Air quality is another concern as children return to school | Latest Delhi News

As more schools in Delhi reopen for in-person classes after the Diwali break, they will face dangerous pollution levels in the city, a concern that schools have taken a back seat as Covid mitigation measures have become their primary focus.

Most principals said they would limit outdoor physical activity until air quality improves.

Jyoti Arora, principal of Mount Abu Public School in Rohini, which reopens for in-person classes on Thursday, said: “As pollution peaks, especially after Diwali, we are dropping physical activity in the midst of air and will continue to do the same once we reopen. We have already indicated in our operating guidelines that there will be limitations on certain sports and outdoor activities due to current concerns about Covid-19 and pollution levels. “

So far, around 70% of parents of students at the school have consented to their children attending physical classes, school authorities said. Most students, however, refused to opt for the school’s transportation services, possibly due to fears of the spread of Covid-19.

“We are still in the process of obtaining parental consent. Some parents are still weighing the options, so the answers come slowly. It is possible that pollution levels are one of the factors parents take their time to consent to physical classes, ”said Arora.

During the first days after the reopening, the school will focus on interactive sessions with students on a range of topics, including the Covid-19 pandemic and climate change.
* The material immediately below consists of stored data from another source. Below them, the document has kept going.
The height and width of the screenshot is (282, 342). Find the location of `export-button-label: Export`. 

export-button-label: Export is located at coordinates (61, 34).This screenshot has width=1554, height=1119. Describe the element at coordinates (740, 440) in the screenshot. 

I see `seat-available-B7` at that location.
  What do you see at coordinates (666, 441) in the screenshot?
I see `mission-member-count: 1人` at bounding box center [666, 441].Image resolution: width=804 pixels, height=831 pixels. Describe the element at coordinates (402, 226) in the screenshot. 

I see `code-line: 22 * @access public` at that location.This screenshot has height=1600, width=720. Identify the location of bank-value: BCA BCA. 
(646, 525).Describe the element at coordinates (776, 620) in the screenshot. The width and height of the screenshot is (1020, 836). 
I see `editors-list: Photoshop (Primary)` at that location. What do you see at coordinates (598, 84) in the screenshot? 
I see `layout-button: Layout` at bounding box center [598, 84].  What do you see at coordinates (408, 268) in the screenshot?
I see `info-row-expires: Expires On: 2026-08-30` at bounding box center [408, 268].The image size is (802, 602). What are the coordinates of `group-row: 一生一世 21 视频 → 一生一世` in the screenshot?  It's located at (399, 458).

“The teachers will have detailed discussions with the children on mental and physical health, climate change and other concerns so that there is a constructive dialogue,” said Arora.

Tania Joshi, headmistress of the Indian school, said the institution would limit outdoor activities and run shorter classes.

“We’ll have classes between three and three and a half hours, so pollution shouldn’t be a big part of it right now. Parents are already a little worried about Covid-19, so I would say pollution is one of the factors [we are considering]. Due to the pandemic, pollution has taken a back seat to the pre-Covid era, ”Joshi said.

Public schools have also said they will limit physical activity to a minimum.

AK Jha, director of the Sarvodaya Vidyalaya Joint Government, Rohini, said if the pollution was widespread it might not have a major impact on attendance this year.

“I think the children will continue to attend school, especially at a time when classes have resumed after a long hiatus,” Jha said.

He said the students were ordered to wear long-sleeved shirts and consume “amla” every day. “Every year, I advise children to consume amla, so that they can stay healthy as pollution levels peak,” Jha said.

Mr. Shariq, director of the Specialized School of Excellence in Kalkaji, said a large number of students could join classes once the Chhath festivities end on November 10. He also said that games and other outdoor activities would not take place at the institution.